Here's another example of why I take anything Andrews says with a grain of salt:

"Dr. Andrews actually said that kids throwing harder than 85 miles per hour in high school are going beyond the "developmental properties" of the human body at that age and that going over that is a major risk factor." How would he possibly come up with that number? The problem is that when someone when his credentials makes comments, it's hard to shift out what he's actually basing on scientific study and knowledge and what's simple speculation biased with a slant toward low-risk evaluation. Someone said it earlier, but throwing is bad on the arm, period. Andrews emphasis is on the risk side rather than the reward side and understandably so. His job isn't to build big league pitchers. His job is just to fix the damage, so he's naturally going to be on the low risk side of the equation.

 

 

I read his study.  He came up with that number by testing stress on cadaver arms.  Supposedly, a "normal" person can only handle the stress of pitching 85mph without it breaking, or being severely damaged. 

The thing that always bugged me with that assertion though is that it is SOOO obvious that players who throw over that are genetically unique. They aren't the norm.  We have said on here a thousand times that you can't train kids to throw as hard as they do today.  All the training in the world won't work unless the genetics are there to back it up.
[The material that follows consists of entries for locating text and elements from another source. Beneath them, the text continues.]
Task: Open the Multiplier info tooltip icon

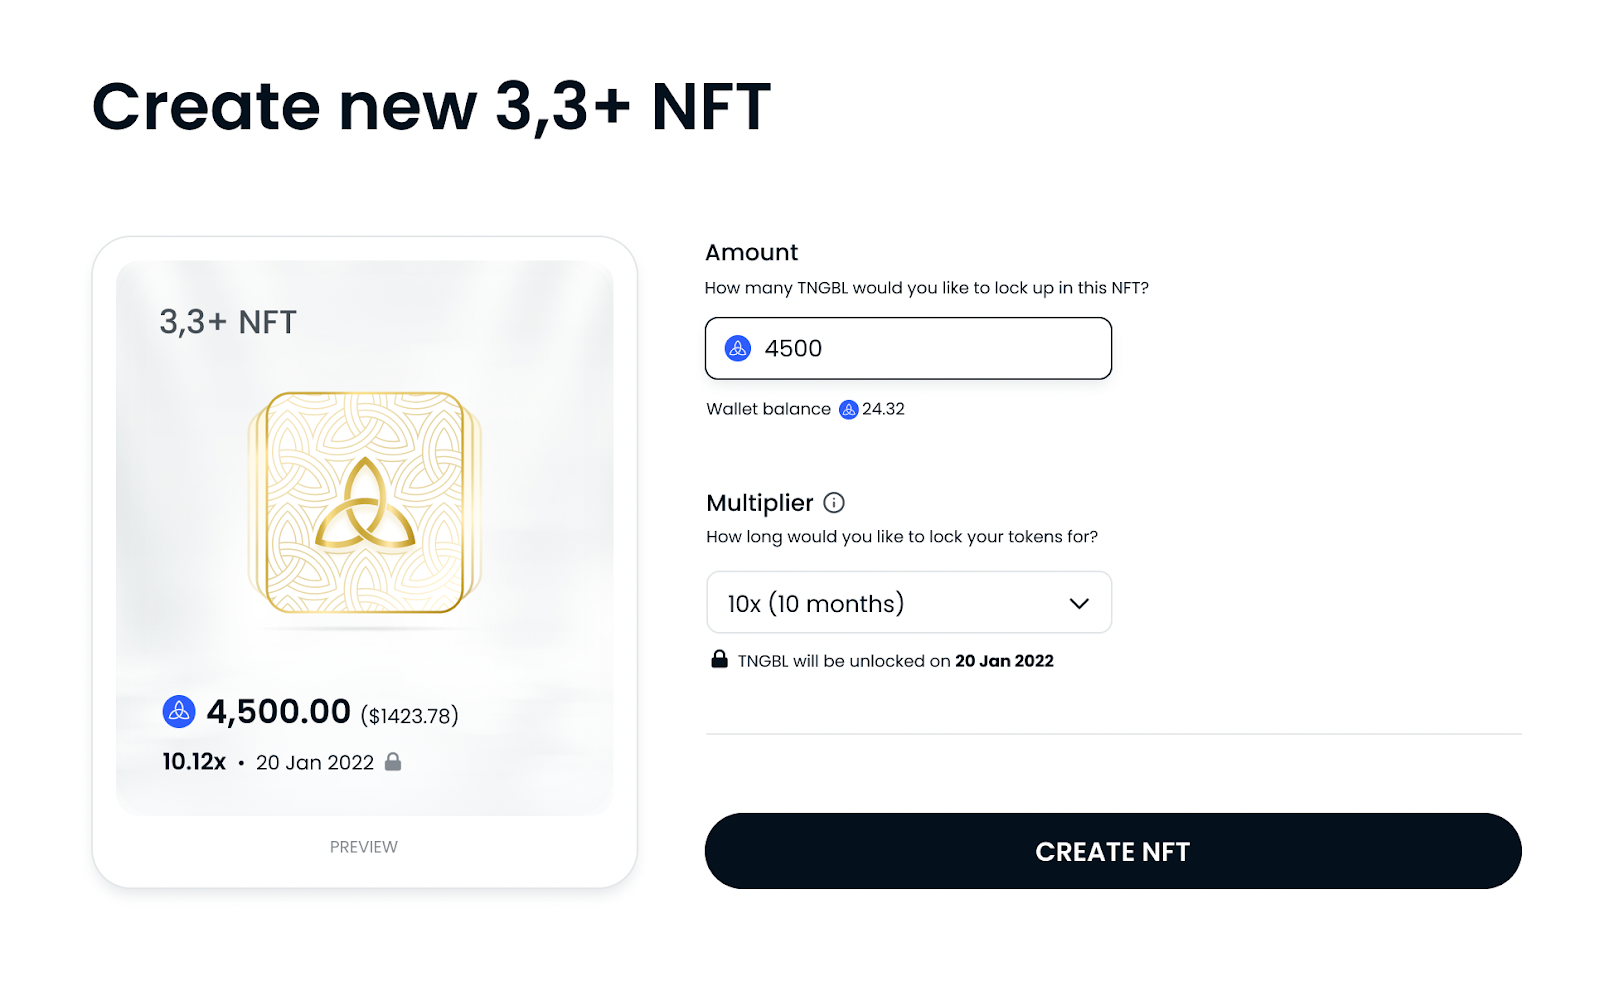Action: tap(834, 502)
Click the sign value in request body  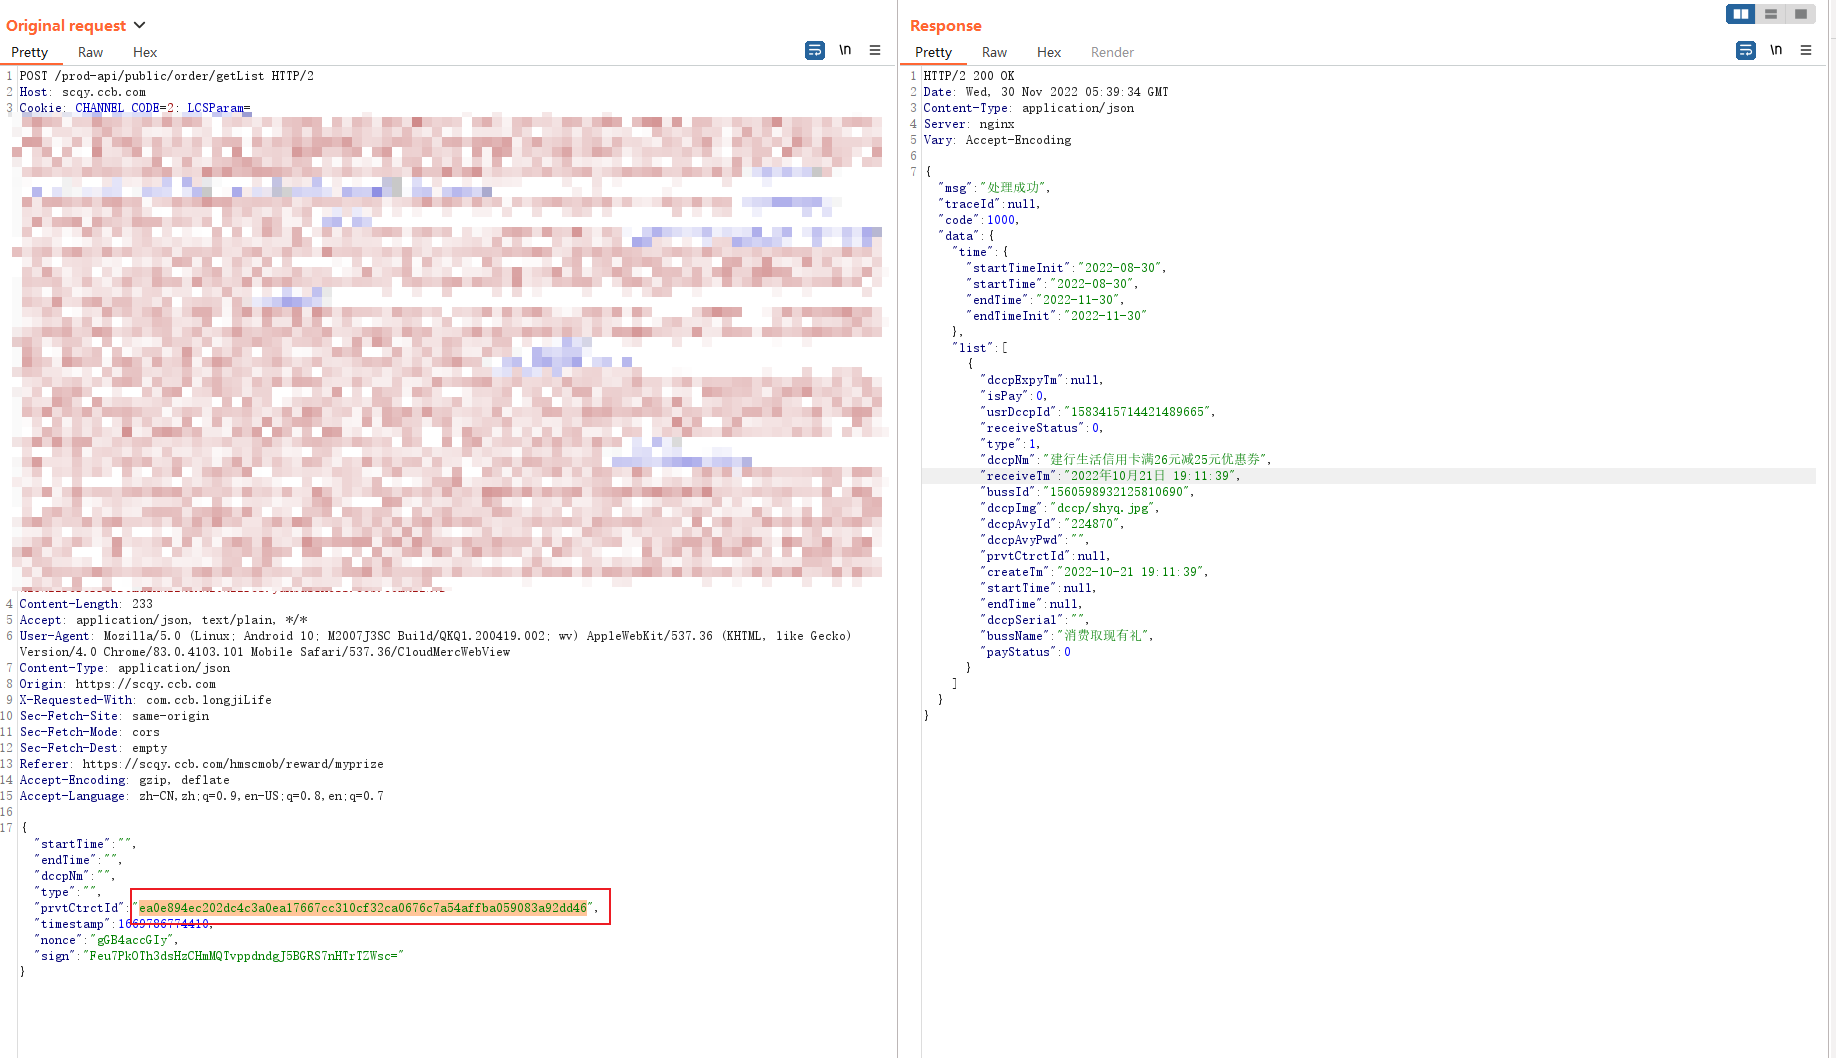coord(243,956)
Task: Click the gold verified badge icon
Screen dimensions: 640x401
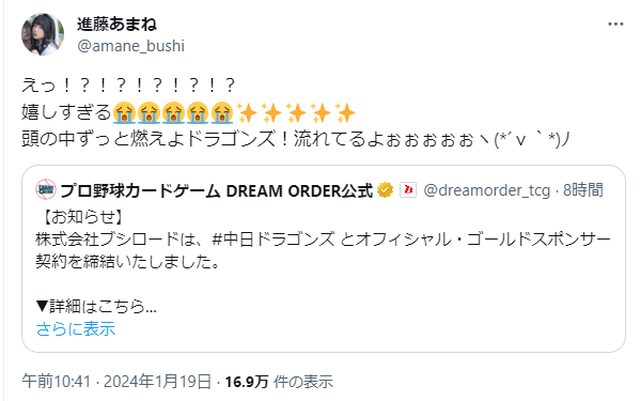Action: [x=385, y=190]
There is a LHP senior in my son's high school that wants to pitch at the next level SOOO bad. He does strength training, weekly pitching lessons, he's about 5'11 200#'s, he wants it so much, but he's only hitting around 75.  It's obvious his genetics just aren't there.

I originally addressed the cadaver study in the previous post, but withdrew it because it's difficult to quickly explain. However, most researchers agree that this test on the ucl's of cadavers is useless because of factors it didn't take into account. What it basically found was that, if you don't take into account genetic differences in bone and muscle structure and focus solely on tensile strength of ucl's, you get a calculation that shows that, generally, every kids arm should basically fall off his body when his fastball reaches 81 mph. This, of course, does not and cannot, take into account supporting muscles and the stress affect variances of different mechanical models. In other words, there are thousands of important factors this test ignores.